Concept Of Object Permanence example essay topic
When they are new-born they have no concept of there being anything else apart from themselves in the world. In fact they think that they are the world. Piaget called this Egocentrism; he said that children with this attitude were totally Egocentric. This does not mean that they are just plain selfish; it means that they do not even know that we or anything else exist apart from themselves. Children develop the idea of a world separate from and independent of themselves through their actions; it is only necessary for them to bump into a couple of things for them to be made painfully aware that, at least, something strange is going on, and table legs are not got out of the way just by closing your eyes. Like most things in life, acquisition of the concept of the external world is not as simple as that, but this is no place in which to enquire after such questions.

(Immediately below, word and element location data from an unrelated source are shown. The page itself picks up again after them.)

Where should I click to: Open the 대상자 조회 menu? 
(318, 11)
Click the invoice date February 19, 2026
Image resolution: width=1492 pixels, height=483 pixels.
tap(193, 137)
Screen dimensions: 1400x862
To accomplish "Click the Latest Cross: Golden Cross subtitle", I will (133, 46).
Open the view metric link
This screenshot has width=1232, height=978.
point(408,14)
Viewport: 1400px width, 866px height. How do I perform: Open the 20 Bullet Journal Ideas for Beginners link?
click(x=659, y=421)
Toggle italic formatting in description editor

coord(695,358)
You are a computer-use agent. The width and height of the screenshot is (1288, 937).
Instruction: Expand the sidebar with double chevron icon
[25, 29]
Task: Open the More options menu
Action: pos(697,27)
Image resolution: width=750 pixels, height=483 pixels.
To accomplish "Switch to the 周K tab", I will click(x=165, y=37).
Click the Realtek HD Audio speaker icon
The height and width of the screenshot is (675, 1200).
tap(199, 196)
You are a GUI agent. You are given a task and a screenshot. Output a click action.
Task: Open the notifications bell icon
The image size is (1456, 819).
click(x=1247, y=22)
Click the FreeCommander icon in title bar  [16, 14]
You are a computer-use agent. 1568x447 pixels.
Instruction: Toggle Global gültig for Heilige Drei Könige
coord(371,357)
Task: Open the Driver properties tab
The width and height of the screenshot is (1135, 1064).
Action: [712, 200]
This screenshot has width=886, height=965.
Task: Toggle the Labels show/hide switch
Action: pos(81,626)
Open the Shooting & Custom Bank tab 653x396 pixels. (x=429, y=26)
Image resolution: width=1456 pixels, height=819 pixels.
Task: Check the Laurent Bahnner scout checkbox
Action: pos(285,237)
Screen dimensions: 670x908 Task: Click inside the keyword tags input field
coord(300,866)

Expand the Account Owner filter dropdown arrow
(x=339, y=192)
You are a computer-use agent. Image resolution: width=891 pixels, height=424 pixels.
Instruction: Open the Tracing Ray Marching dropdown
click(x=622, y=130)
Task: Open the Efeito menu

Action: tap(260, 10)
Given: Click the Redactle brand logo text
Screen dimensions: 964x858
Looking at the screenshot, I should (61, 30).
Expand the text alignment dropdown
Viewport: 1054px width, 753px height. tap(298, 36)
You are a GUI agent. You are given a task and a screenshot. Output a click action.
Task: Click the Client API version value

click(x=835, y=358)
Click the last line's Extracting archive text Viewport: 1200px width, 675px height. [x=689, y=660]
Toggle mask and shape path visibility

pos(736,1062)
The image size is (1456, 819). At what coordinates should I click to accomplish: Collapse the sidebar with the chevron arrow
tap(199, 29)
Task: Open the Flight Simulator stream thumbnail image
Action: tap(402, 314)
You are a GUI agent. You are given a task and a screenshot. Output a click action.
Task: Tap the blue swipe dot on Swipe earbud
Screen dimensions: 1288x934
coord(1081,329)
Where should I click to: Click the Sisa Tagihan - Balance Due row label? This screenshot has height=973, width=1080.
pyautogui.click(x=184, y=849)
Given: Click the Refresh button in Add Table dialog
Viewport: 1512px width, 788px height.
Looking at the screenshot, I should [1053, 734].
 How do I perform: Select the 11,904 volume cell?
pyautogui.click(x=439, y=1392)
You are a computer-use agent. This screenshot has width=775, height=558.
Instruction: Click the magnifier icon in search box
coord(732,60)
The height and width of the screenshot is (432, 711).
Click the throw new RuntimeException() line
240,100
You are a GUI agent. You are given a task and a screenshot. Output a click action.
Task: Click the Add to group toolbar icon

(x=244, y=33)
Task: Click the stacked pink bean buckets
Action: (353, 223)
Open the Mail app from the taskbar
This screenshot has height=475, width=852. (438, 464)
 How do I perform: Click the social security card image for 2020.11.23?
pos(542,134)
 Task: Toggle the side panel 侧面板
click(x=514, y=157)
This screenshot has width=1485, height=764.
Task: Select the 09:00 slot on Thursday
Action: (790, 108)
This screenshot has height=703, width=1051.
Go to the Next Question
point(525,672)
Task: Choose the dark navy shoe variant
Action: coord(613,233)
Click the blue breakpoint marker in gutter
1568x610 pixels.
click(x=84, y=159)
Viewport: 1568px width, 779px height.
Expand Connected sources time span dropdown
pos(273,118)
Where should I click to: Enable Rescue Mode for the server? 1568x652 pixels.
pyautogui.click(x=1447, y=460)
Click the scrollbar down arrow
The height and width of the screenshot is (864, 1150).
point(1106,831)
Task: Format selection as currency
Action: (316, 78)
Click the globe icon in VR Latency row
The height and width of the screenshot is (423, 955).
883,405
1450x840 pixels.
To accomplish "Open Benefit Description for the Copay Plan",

It is easier to ask what evidence there may be that an individual has acquired the concept. One piece of evidence is the child's apparent belief that objects exist when not perceived. This is called belief in Object Permanence. If a cloth is placed over a toy for which an eight-month old child is reaching, the child will immediately lose interest in the toy, as if the toy had ceased to exist.
This is just what it has done for the child; as soon as anything passes from its experience that thing is no more. However, only a couple of months later, the same child in a similar situation will actively search for an object that has been hidden from its view. The older child has the concept of Object Permanence; it believes that there is an object under the cloth even though it cannot see it, feel it, hear it, taste it or smell it, and will make an effort to reach it if it so desires. The child's problems are not over yet, though. It is not very agile in its thought; if a toy has been hidden very often in one place, and is hidden again but in a different place, with the child watching, the child will reproduce the action that last produced the toy rather than look where it in fact has just seen the toy hidden. The child will not consistently look where the object was last seen to disappear, regardless of what may have happened on previous trials, until it is about one year old.
What the child does is more a product of its previous behaviour than of memory.